■ Source data
-.-.-
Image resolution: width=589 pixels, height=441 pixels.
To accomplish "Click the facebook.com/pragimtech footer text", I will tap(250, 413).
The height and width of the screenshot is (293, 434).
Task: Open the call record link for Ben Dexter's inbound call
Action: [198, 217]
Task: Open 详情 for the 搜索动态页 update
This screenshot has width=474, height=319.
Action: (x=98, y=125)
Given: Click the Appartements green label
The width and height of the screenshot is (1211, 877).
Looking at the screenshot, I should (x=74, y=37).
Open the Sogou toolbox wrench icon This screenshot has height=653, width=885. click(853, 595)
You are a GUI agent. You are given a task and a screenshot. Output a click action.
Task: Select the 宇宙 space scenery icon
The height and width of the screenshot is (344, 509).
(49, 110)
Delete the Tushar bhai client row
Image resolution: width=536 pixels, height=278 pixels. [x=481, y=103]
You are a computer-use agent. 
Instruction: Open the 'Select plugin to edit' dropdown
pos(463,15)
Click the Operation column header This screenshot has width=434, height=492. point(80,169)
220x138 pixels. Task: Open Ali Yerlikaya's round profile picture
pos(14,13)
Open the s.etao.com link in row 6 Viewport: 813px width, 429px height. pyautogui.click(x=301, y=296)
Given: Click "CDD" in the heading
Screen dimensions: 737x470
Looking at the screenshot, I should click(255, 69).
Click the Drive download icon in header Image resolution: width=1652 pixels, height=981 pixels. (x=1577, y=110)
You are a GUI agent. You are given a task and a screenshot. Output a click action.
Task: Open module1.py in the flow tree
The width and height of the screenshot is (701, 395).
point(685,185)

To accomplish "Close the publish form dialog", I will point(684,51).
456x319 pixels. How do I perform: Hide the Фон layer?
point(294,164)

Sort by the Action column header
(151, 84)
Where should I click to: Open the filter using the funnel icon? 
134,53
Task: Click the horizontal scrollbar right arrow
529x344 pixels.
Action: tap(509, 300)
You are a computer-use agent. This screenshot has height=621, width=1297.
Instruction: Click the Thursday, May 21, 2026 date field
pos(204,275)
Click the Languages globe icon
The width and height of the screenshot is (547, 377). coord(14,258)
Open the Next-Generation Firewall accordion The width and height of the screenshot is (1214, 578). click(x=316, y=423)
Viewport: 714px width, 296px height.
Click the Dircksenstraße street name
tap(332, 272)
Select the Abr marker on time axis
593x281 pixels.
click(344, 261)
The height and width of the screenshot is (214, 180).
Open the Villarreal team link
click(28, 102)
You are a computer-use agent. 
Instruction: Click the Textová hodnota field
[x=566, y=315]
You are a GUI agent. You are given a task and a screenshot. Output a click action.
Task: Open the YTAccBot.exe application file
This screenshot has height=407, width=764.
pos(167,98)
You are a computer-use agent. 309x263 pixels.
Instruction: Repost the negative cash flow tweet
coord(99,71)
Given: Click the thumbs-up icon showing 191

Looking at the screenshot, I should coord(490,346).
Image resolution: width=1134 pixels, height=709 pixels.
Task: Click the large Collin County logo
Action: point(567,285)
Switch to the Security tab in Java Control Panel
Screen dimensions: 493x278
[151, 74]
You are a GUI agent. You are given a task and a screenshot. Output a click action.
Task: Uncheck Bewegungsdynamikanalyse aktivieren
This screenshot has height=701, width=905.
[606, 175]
-.-.-
Copy every line of the material in which the word "Viewport" occurs.

Open the s.etao.com link in row 6 Viewport: 813px width, 429px height. pyautogui.click(x=301, y=296)
Viewport: 714px width, 296px height.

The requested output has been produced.